Toujours sans guillements, l’auteure
paraphrase : « (…) je suis l’homme aux semelles de vent (…) et j’ai
confiance en ses étoiles, qui au ciel ont un doux frou-frou. » (Allusion à
Ma Bohême)
Elle rappelle que Rimbaud « arpentait la
France d’Est à Paris » et ajoute « j’étais son féal » (en
séchant les cours). Si « Je est un Autre », « j’y entends
« Je est Rimbaud ». « Il faut dire qu’il me parle depuis
longtemps et il me semble qu’il ne parle qu’à moi ».
Suit un passage illustrant :
« Je suis une lointaine poétesse de 7 ans ». Trois ans plus tard,
elle apprend par cœur Le Dormeur du val
avec « son coup de tonnerre final », « la mort » :
« deux trous sur le côté ».
La proximité avec Rimbaud est aussi
géographique : « Rimbaud vient, et moi aussi, des terres de l’Est où
les cicatrices de la guerre sont partout ». Elle évoque le père militaire
absent « qui aurait pu l’arracher seul à l’austérité maternelle fermant le
livre du seul devoir ». (Allusion au très beau poème Les poètes de sept ans : Et la Mère fermant le livre du devoir S'en allait satisfaite et très fière...).

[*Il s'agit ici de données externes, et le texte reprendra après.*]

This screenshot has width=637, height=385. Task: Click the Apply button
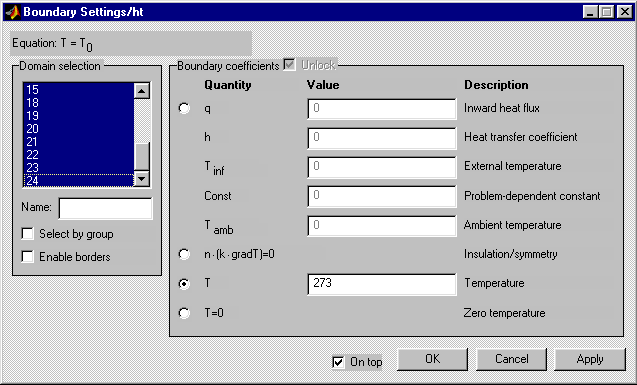point(590,359)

Autre mimétisme : « Rimbaud est
un élève, éternel bon élève et moi aussi ». Retour sur les 16 ans quand
« la norme sociale est abjecte ». Rimbaud est « absorbé par un
long constant raisonné dérèglement de tous les sens ». (Allusion pour les
seuls « lettrés » à la lettre à Paul Demeny du 15 mai 1871). « C’est
ma révolte aussi et elle est littéraire donc sans risque » confesse
Aurélie Filipetti.
Autre confession : « J’ai 20
ans, c’est le pire âge de ma vie, et Rimbaud a perdu son mystère ». Avant
de paraphraser, pour finir, Le Bateau
Ivre, l’auteur imagine Verlaine avec « son cœur (…) plein de caporal,
celui d’Arthur bave à la poupe » ! Voilà une interprétation curieuse et
bien hérétique du poème Le Coeur
supplicié, généralement considéré comme le récit d’un viol subi par
Rimbaud.
Le portrait sympathique de Rimbaud tel
qu’il transparaît dans cet exercice d’admiration, celui de
« l’illumineur » d’une enfance et d’une adolescence, à mille lieues du « poète
maudit », est évidemment indulgent et fortement subjectif.